* **Prompt**: Copy out exactly the lines from the start of the data to the line containing "Click green 後". Include both.

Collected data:

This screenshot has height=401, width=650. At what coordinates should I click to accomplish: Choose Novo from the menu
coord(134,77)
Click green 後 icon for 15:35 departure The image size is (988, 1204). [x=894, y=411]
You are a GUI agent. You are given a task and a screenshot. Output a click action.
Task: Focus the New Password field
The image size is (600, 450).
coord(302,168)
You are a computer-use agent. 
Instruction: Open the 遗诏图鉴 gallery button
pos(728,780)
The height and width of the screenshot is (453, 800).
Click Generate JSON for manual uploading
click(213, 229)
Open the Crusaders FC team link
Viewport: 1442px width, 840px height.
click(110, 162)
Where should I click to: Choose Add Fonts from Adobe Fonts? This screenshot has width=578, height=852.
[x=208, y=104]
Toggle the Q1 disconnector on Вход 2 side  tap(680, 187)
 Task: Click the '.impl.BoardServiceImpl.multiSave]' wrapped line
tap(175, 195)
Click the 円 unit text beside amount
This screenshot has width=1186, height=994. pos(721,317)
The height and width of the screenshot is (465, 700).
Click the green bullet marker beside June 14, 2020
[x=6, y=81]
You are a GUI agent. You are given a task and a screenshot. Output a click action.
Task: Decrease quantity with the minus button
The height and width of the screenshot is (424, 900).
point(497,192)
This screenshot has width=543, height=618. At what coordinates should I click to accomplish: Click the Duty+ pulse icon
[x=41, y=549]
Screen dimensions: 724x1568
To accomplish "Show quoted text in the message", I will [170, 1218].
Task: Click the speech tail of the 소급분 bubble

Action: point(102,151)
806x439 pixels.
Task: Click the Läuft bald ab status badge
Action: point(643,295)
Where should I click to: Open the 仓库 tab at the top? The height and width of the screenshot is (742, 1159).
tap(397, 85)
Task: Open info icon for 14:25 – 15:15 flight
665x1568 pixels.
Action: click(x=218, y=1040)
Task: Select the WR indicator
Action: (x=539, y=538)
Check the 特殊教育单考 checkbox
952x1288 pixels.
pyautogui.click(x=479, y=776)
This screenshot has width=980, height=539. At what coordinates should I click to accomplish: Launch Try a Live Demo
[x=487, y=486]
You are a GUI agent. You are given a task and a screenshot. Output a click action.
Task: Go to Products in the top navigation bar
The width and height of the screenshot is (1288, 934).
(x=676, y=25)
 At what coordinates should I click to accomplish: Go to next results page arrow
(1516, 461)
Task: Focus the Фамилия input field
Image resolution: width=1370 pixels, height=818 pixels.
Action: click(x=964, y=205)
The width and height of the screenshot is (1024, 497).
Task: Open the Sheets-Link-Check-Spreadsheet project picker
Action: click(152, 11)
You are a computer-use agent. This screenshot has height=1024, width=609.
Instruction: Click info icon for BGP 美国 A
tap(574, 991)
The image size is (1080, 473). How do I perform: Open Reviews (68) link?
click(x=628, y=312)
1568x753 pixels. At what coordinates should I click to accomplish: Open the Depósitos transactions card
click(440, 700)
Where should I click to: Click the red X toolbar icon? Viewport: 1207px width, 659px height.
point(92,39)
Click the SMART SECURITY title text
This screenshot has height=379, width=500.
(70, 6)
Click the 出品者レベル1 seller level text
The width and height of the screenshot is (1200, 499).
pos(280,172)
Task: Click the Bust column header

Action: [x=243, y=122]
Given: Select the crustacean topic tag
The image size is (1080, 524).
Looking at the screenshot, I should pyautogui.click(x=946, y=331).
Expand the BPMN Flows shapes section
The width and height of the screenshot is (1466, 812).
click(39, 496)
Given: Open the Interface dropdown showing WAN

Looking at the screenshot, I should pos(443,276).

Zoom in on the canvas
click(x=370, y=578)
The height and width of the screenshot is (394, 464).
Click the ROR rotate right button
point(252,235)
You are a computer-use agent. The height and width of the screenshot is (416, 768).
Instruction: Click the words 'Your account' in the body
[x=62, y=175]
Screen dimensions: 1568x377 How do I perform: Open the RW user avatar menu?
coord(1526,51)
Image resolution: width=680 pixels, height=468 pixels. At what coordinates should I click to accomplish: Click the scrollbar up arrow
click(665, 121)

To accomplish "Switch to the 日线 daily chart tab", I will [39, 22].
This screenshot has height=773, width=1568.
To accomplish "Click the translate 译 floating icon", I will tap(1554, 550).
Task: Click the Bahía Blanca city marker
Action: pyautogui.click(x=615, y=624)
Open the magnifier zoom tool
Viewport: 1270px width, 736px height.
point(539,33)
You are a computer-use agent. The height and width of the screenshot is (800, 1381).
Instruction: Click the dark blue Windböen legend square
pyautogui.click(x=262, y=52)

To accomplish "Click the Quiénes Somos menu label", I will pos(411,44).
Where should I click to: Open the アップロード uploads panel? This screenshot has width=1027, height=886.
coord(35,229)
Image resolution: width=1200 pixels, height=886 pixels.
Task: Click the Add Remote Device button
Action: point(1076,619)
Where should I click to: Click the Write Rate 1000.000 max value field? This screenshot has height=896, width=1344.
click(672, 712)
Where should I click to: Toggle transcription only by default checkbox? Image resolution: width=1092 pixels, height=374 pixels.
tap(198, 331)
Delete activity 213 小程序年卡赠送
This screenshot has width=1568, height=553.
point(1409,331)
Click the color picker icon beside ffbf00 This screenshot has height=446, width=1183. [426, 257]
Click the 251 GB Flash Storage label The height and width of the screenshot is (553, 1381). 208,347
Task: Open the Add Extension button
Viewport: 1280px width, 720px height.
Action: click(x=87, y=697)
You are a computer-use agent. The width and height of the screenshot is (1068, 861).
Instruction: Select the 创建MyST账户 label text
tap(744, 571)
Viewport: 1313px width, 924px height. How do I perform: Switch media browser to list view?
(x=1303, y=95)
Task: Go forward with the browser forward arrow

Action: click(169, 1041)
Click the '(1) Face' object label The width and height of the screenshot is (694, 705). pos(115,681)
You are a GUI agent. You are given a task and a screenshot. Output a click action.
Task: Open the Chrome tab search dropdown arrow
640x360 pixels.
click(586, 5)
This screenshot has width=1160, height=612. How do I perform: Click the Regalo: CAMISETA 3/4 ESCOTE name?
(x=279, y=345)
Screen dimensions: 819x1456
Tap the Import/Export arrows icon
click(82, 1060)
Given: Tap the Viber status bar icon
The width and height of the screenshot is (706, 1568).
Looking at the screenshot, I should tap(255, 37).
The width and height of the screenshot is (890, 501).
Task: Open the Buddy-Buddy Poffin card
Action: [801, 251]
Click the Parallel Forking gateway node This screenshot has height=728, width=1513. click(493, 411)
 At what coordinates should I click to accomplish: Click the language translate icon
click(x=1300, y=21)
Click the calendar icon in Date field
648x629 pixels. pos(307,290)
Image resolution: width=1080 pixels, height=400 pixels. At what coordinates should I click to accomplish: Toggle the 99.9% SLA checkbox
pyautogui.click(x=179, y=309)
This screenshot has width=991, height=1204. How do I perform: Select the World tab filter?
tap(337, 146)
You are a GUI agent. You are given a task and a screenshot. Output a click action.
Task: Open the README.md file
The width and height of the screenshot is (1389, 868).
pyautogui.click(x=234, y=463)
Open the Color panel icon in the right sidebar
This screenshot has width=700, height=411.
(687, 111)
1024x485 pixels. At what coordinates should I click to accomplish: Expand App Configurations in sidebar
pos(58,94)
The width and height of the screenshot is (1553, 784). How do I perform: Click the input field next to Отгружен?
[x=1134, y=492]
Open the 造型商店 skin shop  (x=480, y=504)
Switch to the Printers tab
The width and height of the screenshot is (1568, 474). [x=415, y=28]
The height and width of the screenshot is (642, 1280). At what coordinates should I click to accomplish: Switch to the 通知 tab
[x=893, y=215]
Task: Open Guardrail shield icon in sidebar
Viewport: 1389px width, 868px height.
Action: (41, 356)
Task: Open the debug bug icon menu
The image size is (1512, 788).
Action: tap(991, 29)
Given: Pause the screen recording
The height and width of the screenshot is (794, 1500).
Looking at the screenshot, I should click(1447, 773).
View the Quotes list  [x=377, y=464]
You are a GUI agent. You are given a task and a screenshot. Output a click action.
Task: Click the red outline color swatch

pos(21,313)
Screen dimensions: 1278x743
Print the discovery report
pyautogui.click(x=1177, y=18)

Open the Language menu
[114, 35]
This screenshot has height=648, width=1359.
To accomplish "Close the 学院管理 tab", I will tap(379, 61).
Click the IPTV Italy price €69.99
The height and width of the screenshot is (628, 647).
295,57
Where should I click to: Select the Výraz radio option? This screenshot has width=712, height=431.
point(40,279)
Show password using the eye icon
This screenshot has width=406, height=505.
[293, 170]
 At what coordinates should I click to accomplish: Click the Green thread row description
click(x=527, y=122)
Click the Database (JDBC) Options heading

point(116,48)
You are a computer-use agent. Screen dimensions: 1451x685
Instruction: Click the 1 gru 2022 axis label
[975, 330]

* **Solution**:
This screenshot has height=401, width=650. At what coordinates should I click to accomplish: Choose Novo from the menu
coord(134,77)
Click green 後 icon for 15:35 departure The image size is (988, 1204). [x=894, y=411]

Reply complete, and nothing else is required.